This short essay will develop five critical points for responding to the voices within the broader community that seek to accept and legitimize homosexual conduct, an activity that directly contradicts the dictates of halacha.

While we view such developments from an adversarial perspective, great thought must go into the process of developing an appropriate response. We must balance ideals and pragmatism while taking into consideration the nature of the halachic violation, the motivation behind it, and its cultural context. This remains particularly true with regard to counseling individual community members who struggle with or act upon homosexual inclinations. Each point remains crucial, as the appropriate response to this issue, as with so many others, requires a holistic, nuanced approach that appreciates the complexities of this phenomenon.

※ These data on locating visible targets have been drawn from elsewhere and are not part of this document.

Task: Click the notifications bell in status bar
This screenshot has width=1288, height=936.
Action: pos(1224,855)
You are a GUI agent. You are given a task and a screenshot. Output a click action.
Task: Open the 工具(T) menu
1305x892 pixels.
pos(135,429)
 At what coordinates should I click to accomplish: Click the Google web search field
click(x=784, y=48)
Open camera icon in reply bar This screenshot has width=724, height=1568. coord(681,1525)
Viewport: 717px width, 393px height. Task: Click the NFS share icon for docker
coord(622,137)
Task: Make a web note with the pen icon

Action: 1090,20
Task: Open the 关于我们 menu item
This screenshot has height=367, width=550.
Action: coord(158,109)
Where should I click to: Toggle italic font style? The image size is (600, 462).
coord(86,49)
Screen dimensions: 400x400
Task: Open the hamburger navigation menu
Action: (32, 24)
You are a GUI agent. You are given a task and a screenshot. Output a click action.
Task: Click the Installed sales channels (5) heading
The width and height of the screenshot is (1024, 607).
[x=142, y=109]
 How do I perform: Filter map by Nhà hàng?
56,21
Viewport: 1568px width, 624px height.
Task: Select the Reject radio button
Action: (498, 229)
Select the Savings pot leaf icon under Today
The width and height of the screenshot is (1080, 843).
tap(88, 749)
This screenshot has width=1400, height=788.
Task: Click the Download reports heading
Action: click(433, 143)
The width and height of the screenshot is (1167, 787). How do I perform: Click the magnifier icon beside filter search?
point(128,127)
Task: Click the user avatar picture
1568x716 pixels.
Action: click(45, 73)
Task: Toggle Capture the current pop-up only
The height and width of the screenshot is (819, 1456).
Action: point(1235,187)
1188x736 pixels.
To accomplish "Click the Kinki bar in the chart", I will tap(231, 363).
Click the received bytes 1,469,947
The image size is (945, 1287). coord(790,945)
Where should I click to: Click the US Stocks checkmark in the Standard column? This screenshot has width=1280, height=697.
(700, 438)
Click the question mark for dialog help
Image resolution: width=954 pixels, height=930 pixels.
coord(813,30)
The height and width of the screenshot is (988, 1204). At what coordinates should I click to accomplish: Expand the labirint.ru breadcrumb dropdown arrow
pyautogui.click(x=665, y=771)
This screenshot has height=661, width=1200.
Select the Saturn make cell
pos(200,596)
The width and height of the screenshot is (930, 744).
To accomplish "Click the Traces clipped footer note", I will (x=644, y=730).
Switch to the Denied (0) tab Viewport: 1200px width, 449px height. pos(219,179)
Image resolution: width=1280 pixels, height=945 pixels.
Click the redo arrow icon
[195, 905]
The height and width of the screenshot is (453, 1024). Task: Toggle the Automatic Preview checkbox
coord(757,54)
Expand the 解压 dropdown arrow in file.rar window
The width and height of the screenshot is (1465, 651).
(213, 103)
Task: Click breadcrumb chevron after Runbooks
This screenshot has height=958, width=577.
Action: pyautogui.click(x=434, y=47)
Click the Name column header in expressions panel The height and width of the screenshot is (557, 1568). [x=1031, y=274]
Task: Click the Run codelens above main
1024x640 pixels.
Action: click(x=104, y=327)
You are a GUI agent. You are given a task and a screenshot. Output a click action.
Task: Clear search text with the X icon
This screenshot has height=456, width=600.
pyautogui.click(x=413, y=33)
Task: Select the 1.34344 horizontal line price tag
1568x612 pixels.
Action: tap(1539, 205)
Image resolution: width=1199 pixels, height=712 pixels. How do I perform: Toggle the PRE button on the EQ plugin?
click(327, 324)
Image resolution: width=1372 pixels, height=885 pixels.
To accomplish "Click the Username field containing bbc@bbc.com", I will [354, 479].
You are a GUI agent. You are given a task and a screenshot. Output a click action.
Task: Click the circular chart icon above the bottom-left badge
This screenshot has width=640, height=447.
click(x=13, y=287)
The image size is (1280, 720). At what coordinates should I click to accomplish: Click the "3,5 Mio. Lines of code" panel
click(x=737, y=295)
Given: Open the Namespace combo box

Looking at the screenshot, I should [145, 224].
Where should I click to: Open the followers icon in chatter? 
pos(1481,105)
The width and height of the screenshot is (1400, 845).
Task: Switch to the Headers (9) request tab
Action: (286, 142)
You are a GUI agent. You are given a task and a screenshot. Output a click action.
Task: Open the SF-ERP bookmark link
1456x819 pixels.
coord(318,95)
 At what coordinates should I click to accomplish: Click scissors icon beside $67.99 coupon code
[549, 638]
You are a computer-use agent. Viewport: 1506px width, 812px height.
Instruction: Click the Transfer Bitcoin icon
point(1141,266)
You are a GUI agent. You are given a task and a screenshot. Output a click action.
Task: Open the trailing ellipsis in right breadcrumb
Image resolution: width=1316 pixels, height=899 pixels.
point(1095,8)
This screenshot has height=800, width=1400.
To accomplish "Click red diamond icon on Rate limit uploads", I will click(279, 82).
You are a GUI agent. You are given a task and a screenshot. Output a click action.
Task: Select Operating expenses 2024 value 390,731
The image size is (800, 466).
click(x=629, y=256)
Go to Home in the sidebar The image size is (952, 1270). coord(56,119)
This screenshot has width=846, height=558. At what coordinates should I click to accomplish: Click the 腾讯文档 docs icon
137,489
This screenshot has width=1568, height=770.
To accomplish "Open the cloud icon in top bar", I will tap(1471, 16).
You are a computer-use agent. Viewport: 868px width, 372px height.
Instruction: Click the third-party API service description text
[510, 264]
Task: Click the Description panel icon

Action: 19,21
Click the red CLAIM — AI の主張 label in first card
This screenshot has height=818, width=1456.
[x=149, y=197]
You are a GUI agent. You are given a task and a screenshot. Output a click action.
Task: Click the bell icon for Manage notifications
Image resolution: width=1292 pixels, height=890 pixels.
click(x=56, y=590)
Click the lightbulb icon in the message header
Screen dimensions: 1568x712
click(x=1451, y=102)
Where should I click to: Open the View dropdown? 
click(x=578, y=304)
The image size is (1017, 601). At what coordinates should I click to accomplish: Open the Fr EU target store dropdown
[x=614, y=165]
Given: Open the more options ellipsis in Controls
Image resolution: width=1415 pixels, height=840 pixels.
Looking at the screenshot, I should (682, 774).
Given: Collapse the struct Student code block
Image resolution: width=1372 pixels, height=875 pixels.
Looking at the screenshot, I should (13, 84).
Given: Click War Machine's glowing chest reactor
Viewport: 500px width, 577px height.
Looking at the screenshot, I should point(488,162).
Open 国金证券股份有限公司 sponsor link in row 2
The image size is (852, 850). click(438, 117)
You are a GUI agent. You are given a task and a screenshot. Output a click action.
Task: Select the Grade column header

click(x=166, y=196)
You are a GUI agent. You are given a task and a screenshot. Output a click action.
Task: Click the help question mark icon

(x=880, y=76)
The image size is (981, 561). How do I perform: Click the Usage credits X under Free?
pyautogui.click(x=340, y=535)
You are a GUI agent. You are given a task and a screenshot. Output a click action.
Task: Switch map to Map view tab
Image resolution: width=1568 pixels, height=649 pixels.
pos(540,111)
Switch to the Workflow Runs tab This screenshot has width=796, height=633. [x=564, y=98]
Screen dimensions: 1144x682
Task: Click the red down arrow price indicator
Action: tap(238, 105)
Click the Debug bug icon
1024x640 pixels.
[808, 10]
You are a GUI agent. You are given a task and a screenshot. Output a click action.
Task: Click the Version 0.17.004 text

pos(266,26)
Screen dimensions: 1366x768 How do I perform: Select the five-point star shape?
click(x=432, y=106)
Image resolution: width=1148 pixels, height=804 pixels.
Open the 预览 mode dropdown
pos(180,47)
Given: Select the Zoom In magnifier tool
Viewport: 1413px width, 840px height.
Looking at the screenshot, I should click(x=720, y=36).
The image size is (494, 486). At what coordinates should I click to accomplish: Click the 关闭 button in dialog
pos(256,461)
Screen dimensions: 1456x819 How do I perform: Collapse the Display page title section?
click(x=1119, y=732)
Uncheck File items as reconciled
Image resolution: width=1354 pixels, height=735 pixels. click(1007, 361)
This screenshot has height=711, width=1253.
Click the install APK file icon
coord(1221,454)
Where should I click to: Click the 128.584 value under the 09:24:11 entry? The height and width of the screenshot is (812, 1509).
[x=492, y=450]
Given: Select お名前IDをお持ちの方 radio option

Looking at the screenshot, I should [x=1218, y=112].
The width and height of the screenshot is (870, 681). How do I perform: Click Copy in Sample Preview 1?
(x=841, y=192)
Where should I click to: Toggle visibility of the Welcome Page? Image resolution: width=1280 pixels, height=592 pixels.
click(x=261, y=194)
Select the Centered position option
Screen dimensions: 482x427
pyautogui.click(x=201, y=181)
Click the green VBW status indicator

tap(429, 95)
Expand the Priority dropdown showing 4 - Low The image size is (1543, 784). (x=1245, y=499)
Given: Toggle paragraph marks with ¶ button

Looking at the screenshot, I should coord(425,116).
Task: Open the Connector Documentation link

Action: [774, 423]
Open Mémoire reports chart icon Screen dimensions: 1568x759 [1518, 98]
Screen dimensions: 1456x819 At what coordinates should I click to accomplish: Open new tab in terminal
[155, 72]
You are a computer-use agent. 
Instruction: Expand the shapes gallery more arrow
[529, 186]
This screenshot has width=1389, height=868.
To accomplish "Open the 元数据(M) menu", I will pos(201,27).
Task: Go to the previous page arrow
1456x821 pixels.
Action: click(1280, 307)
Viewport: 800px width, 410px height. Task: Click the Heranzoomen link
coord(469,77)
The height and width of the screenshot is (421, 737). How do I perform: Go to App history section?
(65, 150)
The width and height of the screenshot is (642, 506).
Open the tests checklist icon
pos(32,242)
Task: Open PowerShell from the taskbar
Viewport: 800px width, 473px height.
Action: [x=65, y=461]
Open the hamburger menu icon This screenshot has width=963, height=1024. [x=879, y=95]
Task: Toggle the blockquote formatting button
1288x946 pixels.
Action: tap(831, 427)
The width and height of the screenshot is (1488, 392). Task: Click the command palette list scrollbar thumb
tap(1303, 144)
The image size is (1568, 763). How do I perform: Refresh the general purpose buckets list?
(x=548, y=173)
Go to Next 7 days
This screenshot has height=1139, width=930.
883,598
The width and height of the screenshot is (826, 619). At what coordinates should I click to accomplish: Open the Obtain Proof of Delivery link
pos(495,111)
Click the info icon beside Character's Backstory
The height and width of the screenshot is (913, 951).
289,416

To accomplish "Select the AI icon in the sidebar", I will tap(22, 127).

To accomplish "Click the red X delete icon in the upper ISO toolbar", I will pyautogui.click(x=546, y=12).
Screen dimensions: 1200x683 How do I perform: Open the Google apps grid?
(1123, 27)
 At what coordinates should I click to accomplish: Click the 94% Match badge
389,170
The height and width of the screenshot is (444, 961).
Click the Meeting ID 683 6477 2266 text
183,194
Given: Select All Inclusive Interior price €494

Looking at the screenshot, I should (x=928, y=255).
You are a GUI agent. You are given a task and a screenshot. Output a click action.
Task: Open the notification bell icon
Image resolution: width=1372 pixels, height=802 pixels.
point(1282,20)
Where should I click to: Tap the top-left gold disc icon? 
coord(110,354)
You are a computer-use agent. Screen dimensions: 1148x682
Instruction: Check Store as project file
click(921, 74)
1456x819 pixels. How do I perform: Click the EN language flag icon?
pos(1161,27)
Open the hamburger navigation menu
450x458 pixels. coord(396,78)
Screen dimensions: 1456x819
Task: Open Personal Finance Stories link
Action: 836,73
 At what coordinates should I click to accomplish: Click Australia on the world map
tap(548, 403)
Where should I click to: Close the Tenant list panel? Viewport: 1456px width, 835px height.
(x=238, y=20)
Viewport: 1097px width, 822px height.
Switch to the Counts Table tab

The Act: Halachic Judaism views same-sex activity, in all its forms, as sinful. Approaches that do not adopt this as their starting point must be dismissed within the Orthodox community. If we are to approach this topic with any intellectual honesty, we must loyally accept the dictates of Jewish law. The fact that halacha categorizes various homosexual acts with different degrees of severity does not reflect any sense that lesser acts are permitted. The overall legal prohibition remains, as does the moral condemnation found in aggadic and non-legal texts.

Further, we need to recognize that such activity is governed by the same free-will choices as all other sexual behavior. As such, it is unwise to put forward a halachic approach dependent on the “resolution” of the highly politicized question of the origins of homosexual orientation, colloquially known as “nature or nurture.” (We suspect there is some truth in both approaches, leaving the ultimate question as to how much control a person has in determining his or her sexual orientation.)

While this dispute absorbs much of the public dialogue – among religious and secularists alike – it remains irrelevant to the halachic discussion. Even if orientation is innate, every healthy person can choose whether or not to act on inclinations, no matter how strong those inclinations may be. Conversely, if this orientation develops, in one form or another, as a result of life experiences, it does not minimize the struggle of a halachically-committed Jew to choose not to act on such inclinations.

The Actors: Even as halacha clearly labels the act a sin, Judaism does not seek to label the actors as evildoers whom we must shun. The halachic tradition has a longstanding policy of diverse attitudes to transgressors, and only in the most rare of circumstances does it mandate excluding people from the community, especially for wrongdoing that does not explicitly harm others.

Some communities have expectations that all of their members maintain total Orthodox practice. Other communities maintain more open membership standards, sensing a need to create a place for all to come and worship, including those who drive to synagogue on Shabbat, do not observe taharahat hamishpacha (family purity restrictions), eat out in non-kosher restaurants, or even cheat in business.

As in the case with Shabbat violators, many communities will find it more appropriate to welcome gays who remain discreet about their personal activity and who respect the Orthodox setting, with no aim of sparking denigration of Torah law. Provocateurs with anti-halachic agendas will find themselves less welcome, and rightly so. The larger point remains that accepting a gay individual within one’s shul does not reflect any less commitment to halacha than accepting public Shabbat violators.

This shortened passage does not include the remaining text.